Although HIV-HBV and HIV-HCV co-infection do not have a major effect on antiretroviral therapy responses among Thai patients, the risk of hepatotoxicity was increased three-fold among viral hepatitis co-infected patients in this cohort . Thus, close monitoring of liver function tests is required in HIV-HBV and HIV-HCV co-infected patients following commencement of antiretroviral therapy.
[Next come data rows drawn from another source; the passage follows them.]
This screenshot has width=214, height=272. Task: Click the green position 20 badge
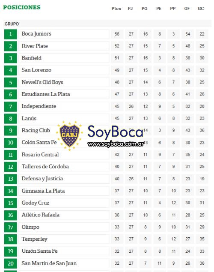pyautogui.click(x=11, y=263)
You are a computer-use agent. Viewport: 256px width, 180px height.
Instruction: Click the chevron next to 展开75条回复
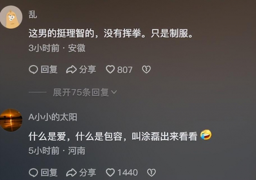click(x=114, y=93)
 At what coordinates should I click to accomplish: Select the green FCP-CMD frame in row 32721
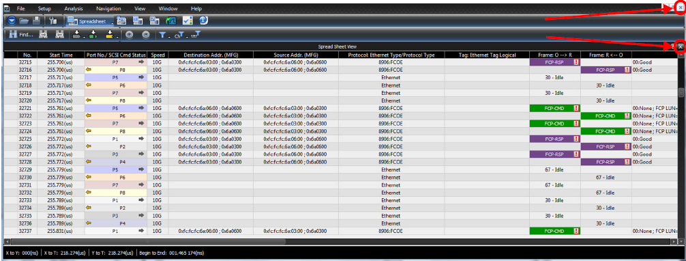(x=554, y=108)
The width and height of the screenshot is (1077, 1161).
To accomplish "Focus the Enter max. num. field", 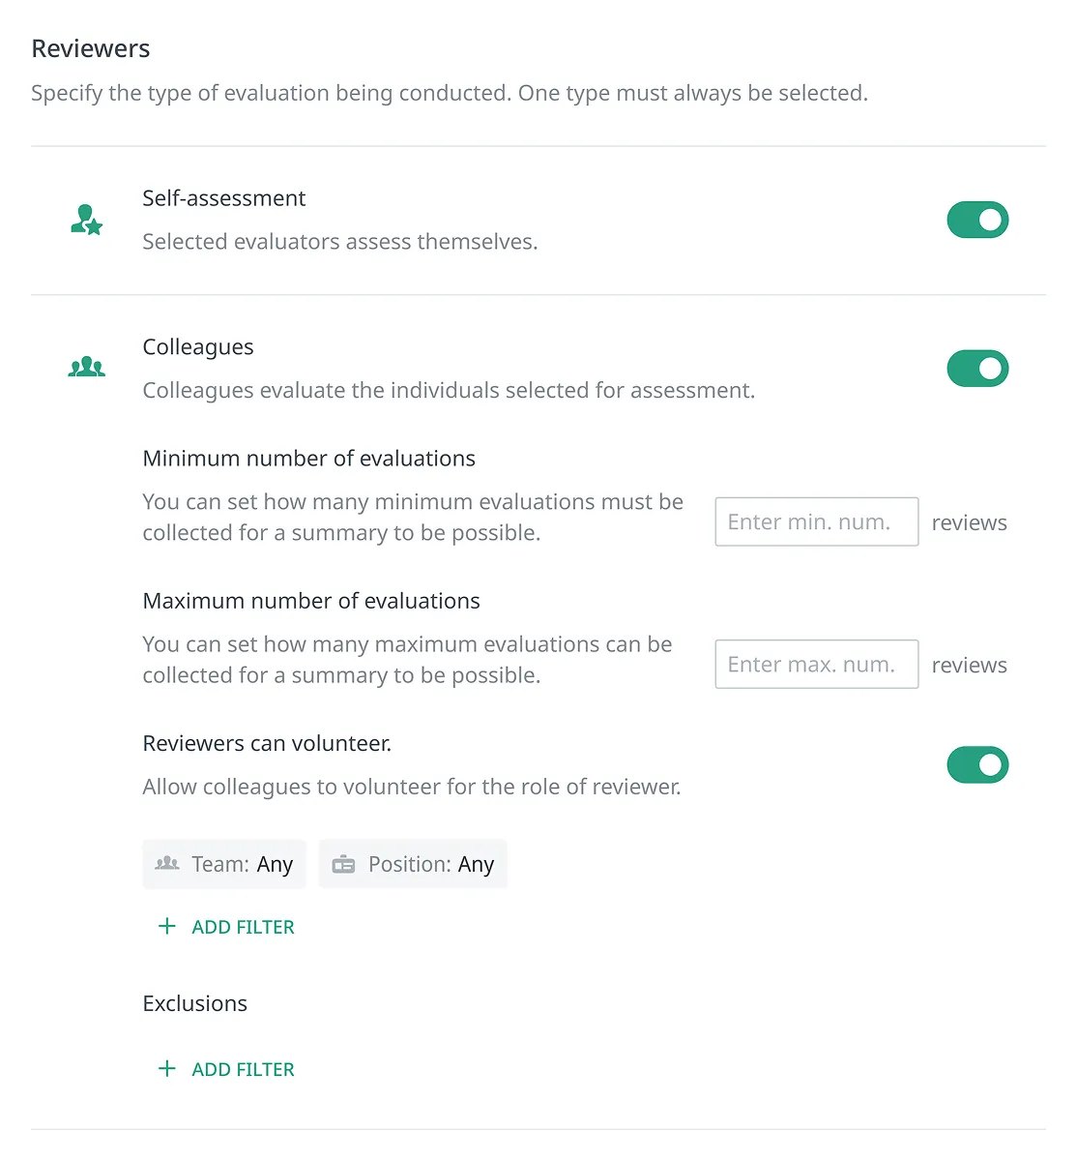I will [x=816, y=665].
The lack of a major impact of HIV-HCV co-infection on antiretroviral therapy responses, the low liver disease-related morbidity and mortality in the HIV-NAT cohort, and continuing sub-optimal HCV treatment responses in HIV-HCV co-infection , mean that HCV-specific treatment is probably a low priority for HIV-HCV co-infected patients in Thailand and other similar settings. The relationship between more advanced immune deficiency and more rapid liver disease progression in HIV-HCV co-infected patients , and recent evidence that HAART without specific HCV treatment reduces liver disease-related mortality , highlights the priority that immune restoration and maintenance should take in HIV-HCV co-infected patients. This strategy is particularly important for settings such as Thailand where HAART is increasingly accessible, but HCV treatment remains expensive. However, the priority of HCV treatment in HIV-HCV co-infected patients in settings such as Thailand should be regularly reviewed to consider changes in liver disease-related mortality, and pricing and effectiveness of HCV therapies.
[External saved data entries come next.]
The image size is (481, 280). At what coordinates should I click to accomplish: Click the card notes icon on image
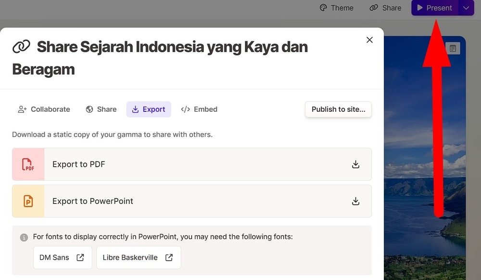click(x=453, y=48)
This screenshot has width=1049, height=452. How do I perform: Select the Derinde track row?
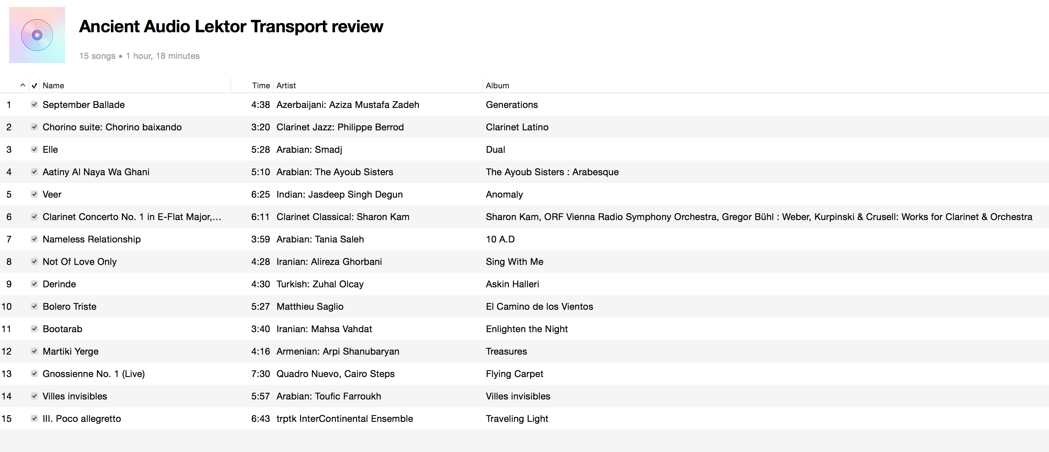pyautogui.click(x=59, y=284)
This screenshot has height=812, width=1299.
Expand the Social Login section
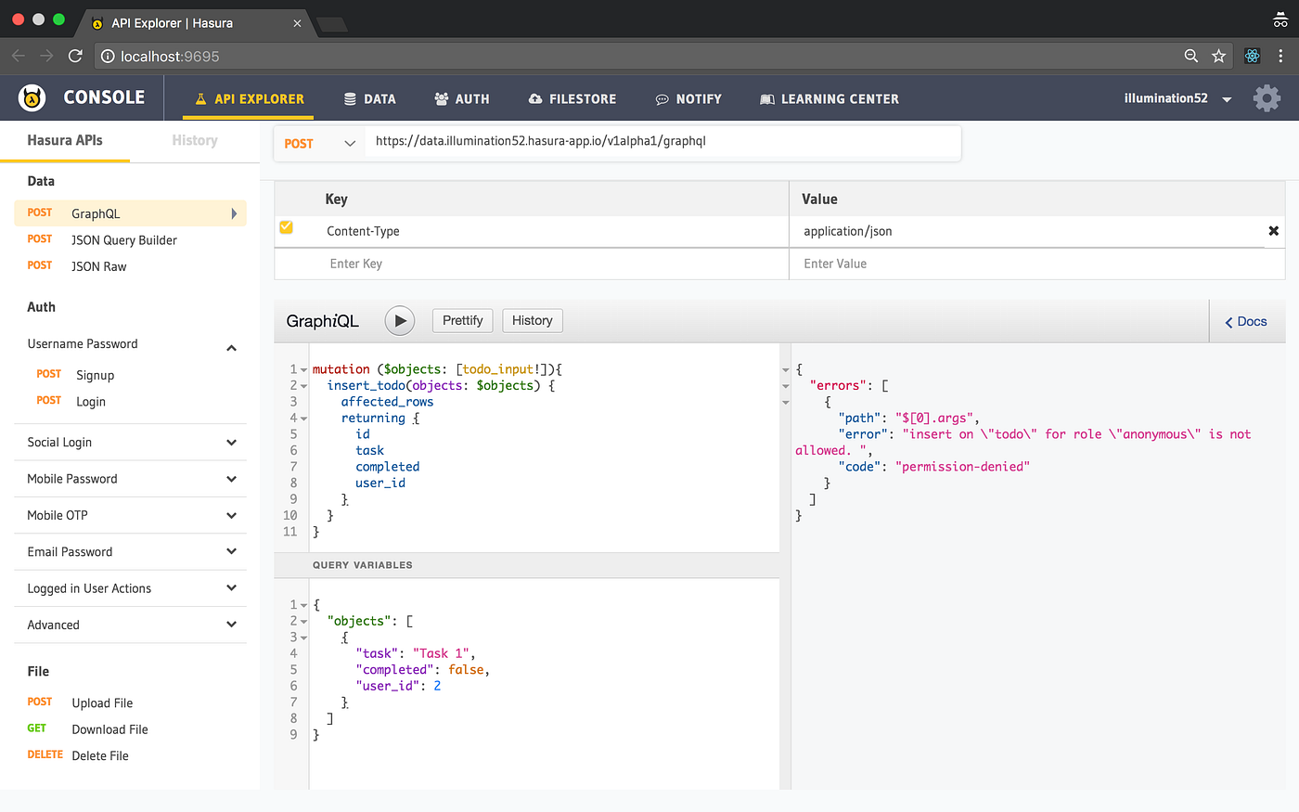click(130, 442)
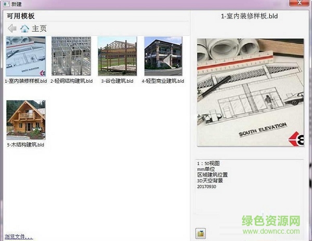The width and height of the screenshot is (312, 241).
Task: Click the 新建 window title icon
Action: (5, 4)
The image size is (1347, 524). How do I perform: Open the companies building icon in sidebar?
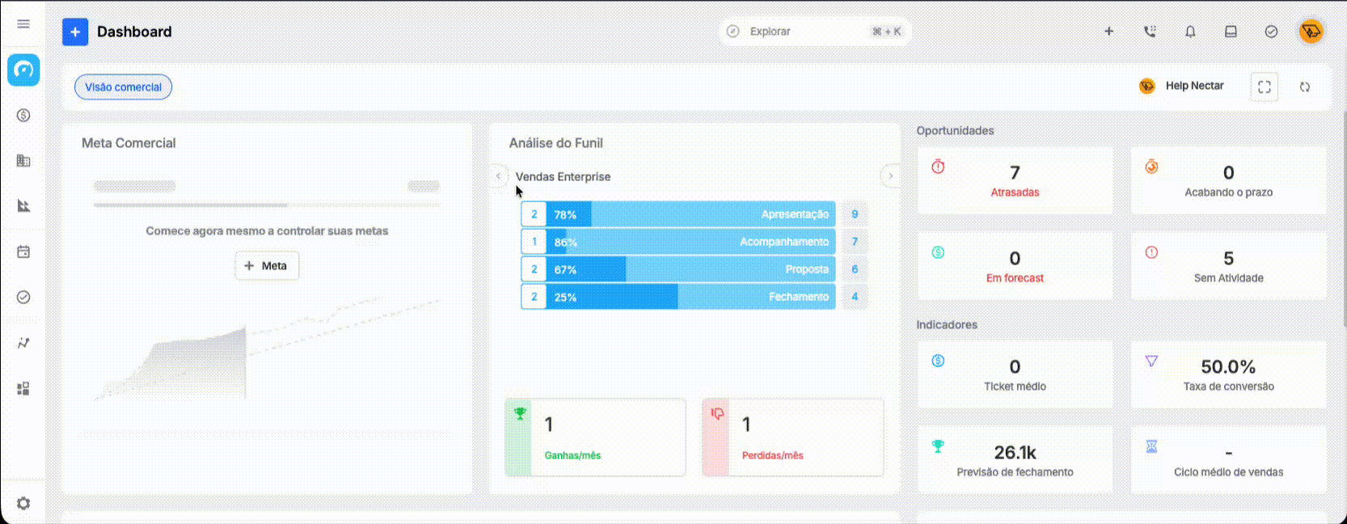(x=23, y=161)
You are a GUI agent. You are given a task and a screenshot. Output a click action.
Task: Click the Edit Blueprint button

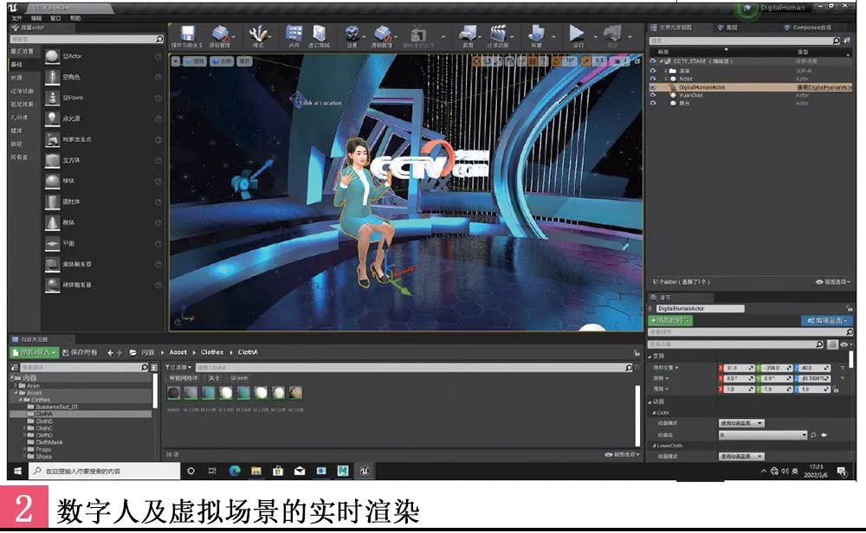point(826,320)
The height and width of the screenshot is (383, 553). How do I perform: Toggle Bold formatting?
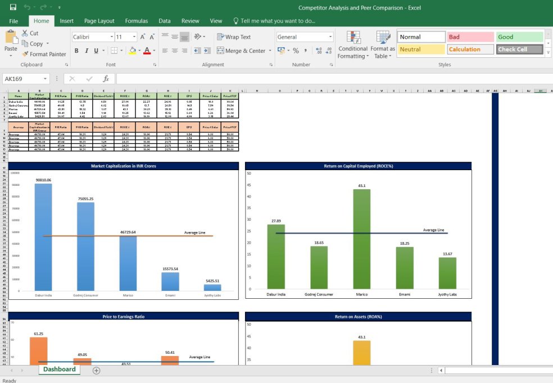pyautogui.click(x=76, y=51)
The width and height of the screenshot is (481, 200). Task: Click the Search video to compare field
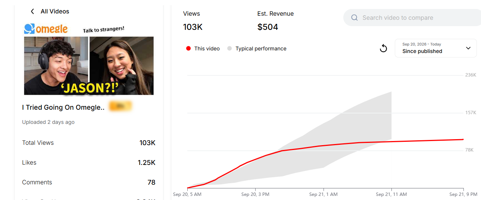tap(412, 18)
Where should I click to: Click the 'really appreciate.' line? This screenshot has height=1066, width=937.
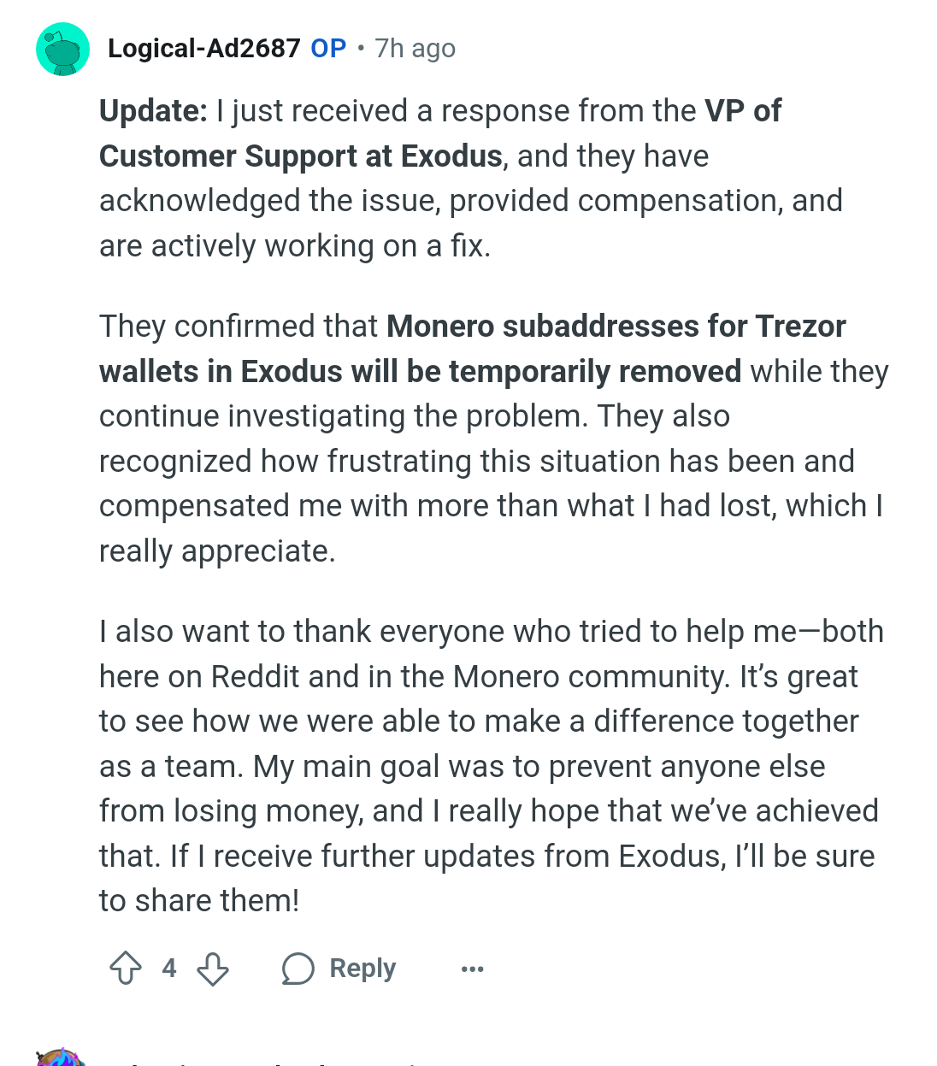pyautogui.click(x=217, y=551)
The low rates of HIV disease progression and overall mortality in the HIV-NAT cohort demonstrate that introduction of effective antiretroviral therapy in resource-limited settings can provide profound improvements in individual outcomes for people with HIV, including those with co-morbidities such as chronic viral hepatitis.
The authors gratefully acknowledge the support of clinical trial sponsors Boehringer Ingelheim, Merck Sharp & Dohme, and Bristol-Myers Squibb, the efforts of clinical trial nurses, and in particular the participation of all patients involved in randomized controlled trials at HIV-NAT. The National Centre in HIV Epidemiology and Clinical Research is funded by the Australian Government Department of Health and Aging, and is affiliated with the Faculty of Medicine, The University of New South Wales.